--- Work order ---
All that is needed is the listing, given back exactly.
============================================================
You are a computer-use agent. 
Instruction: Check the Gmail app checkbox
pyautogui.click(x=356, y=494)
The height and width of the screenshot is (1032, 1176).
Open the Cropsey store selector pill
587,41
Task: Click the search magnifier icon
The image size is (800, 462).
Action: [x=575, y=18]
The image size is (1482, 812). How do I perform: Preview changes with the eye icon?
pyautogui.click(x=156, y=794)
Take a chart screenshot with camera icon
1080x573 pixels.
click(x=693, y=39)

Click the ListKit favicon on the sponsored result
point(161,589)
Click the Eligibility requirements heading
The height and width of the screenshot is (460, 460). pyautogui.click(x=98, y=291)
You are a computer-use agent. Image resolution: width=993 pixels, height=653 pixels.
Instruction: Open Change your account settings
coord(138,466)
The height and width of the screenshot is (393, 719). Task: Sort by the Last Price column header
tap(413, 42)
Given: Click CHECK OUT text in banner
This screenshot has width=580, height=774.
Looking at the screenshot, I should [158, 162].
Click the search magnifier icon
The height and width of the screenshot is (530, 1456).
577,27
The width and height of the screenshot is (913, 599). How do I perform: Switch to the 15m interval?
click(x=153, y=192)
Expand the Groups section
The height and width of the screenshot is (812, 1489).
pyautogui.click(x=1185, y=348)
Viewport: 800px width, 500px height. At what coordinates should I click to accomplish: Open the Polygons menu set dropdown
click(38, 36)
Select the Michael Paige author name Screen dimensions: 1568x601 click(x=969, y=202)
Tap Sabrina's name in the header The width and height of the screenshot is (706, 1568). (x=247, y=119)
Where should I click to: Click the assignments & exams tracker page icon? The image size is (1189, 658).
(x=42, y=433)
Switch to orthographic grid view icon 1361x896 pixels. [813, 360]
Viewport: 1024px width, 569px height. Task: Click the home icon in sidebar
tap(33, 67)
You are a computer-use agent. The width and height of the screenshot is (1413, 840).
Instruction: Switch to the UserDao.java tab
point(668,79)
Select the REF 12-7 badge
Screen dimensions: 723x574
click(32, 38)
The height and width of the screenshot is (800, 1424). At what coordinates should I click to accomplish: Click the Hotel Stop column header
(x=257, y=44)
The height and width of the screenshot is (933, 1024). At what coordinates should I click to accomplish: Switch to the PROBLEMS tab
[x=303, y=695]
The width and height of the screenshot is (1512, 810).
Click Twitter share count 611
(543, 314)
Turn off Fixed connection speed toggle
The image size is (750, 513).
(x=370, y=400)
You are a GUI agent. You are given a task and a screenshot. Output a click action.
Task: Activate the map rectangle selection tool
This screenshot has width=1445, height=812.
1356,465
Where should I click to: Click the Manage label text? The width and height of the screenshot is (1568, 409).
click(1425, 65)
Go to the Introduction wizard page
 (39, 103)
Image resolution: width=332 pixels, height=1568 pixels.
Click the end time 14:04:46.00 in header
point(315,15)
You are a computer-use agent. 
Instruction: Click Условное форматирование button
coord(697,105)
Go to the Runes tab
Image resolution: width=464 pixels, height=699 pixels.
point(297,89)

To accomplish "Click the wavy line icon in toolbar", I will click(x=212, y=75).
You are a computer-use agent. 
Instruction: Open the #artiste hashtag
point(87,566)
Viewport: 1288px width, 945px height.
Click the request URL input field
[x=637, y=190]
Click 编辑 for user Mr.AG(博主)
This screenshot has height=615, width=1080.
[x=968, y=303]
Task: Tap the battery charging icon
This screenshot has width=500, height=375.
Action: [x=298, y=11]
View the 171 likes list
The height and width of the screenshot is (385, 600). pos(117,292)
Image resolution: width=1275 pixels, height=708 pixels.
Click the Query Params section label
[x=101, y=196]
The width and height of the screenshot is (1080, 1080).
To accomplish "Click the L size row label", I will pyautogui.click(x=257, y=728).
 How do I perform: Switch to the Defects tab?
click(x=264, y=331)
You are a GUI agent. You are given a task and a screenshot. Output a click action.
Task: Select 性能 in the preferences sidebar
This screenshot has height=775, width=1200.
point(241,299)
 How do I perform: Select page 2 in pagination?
============================================================
--- Task solution ---
You are a computer-use agent. 
Instruction: Check the Gmail app checkbox
pyautogui.click(x=356, y=494)
The height and width of the screenshot is (1032, 1176).
Open the Cropsey store selector pill
587,41
Task: Click the search magnifier icon
The image size is (800, 462).
Action: [x=575, y=18]
The image size is (1482, 812). How do I perform: Preview changes with the eye icon?
pyautogui.click(x=156, y=794)
Take a chart screenshot with camera icon
1080x573 pixels.
click(x=693, y=39)

Click the ListKit favicon on the sponsored result
point(161,589)
Click the Eligibility requirements heading
The height and width of the screenshot is (460, 460). pyautogui.click(x=98, y=291)
You are a computer-use agent. Image resolution: width=993 pixels, height=653 pixels.
Instruction: Open Change your account settings
coord(138,466)
The height and width of the screenshot is (393, 719). Task: Sort by the Last Price column header
tap(413, 42)
Given: Click CHECK OUT text in banner
This screenshot has width=580, height=774.
Looking at the screenshot, I should [158, 162].
Click the search magnifier icon
The height and width of the screenshot is (530, 1456).
577,27
The width and height of the screenshot is (913, 599). How do I perform: Switch to the 15m interval?
click(x=153, y=192)
Expand the Groups section
The height and width of the screenshot is (812, 1489).
pyautogui.click(x=1185, y=348)
Viewport: 800px width, 500px height. At what coordinates should I click to accomplish: Open the Polygons menu set dropdown
click(38, 36)
Select the Michael Paige author name Screen dimensions: 1568x601 click(x=969, y=202)
Tap Sabrina's name in the header The width and height of the screenshot is (706, 1568). (x=247, y=119)
Where should I click to: Click the assignments & exams tracker page icon? The image size is (1189, 658).
(x=42, y=433)
Switch to orthographic grid view icon 1361x896 pixels. [813, 360]
Viewport: 1024px width, 569px height. Task: Click the home icon in sidebar
tap(33, 67)
You are a computer-use agent. The width and height of the screenshot is (1413, 840).
Instruction: Switch to the UserDao.java tab
point(668,79)
Select the REF 12-7 badge
Screen dimensions: 723x574
click(32, 38)
The height and width of the screenshot is (800, 1424). At what coordinates should I click to accomplish: Click the Hotel Stop column header
(x=257, y=44)
The height and width of the screenshot is (933, 1024). At what coordinates should I click to accomplish: Switch to the PROBLEMS tab
[x=303, y=695]
The width and height of the screenshot is (1512, 810).
Click Twitter share count 611
(543, 314)
Turn off Fixed connection speed toggle
The image size is (750, 513).
(x=370, y=400)
You are a GUI agent. You are given a task and a screenshot. Output a click action.
Task: Activate the map rectangle selection tool
This screenshot has width=1445, height=812.
1356,465
Where should I click to: Click the Manage label text? The width and height of the screenshot is (1568, 409).
click(1425, 65)
Go to the Introduction wizard page
 (39, 103)
Image resolution: width=332 pixels, height=1568 pixels.
Click the end time 14:04:46.00 in header
point(315,15)
You are a computer-use agent. 
Instruction: Click Условное форматирование button
coord(697,105)
Go to the Runes tab
Image resolution: width=464 pixels, height=699 pixels.
point(297,89)

To accomplish "Click the wavy line icon in toolbar", I will click(x=212, y=75).
You are a computer-use agent. 
Instruction: Open the #artiste hashtag
point(87,566)
Viewport: 1288px width, 945px height.
Click the request URL input field
[x=637, y=190]
Click 编辑 for user Mr.AG(博主)
This screenshot has height=615, width=1080.
[x=968, y=303]
Task: Tap the battery charging icon
This screenshot has width=500, height=375.
Action: [x=298, y=11]
View the 171 likes list
The height and width of the screenshot is (385, 600). pos(117,292)
Image resolution: width=1275 pixels, height=708 pixels.
Click the Query Params section label
[x=101, y=196]
The width and height of the screenshot is (1080, 1080).
To accomplish "Click the L size row label", I will pyautogui.click(x=257, y=728).
 How do I perform: Switch to the Defects tab?
click(x=264, y=331)
You are a GUI agent. You are given a task and a screenshot. Output a click action.
Task: Select 性能 in the preferences sidebar
This screenshot has height=775, width=1200.
point(241,299)
 How do I perform: Select page 2 in pagination?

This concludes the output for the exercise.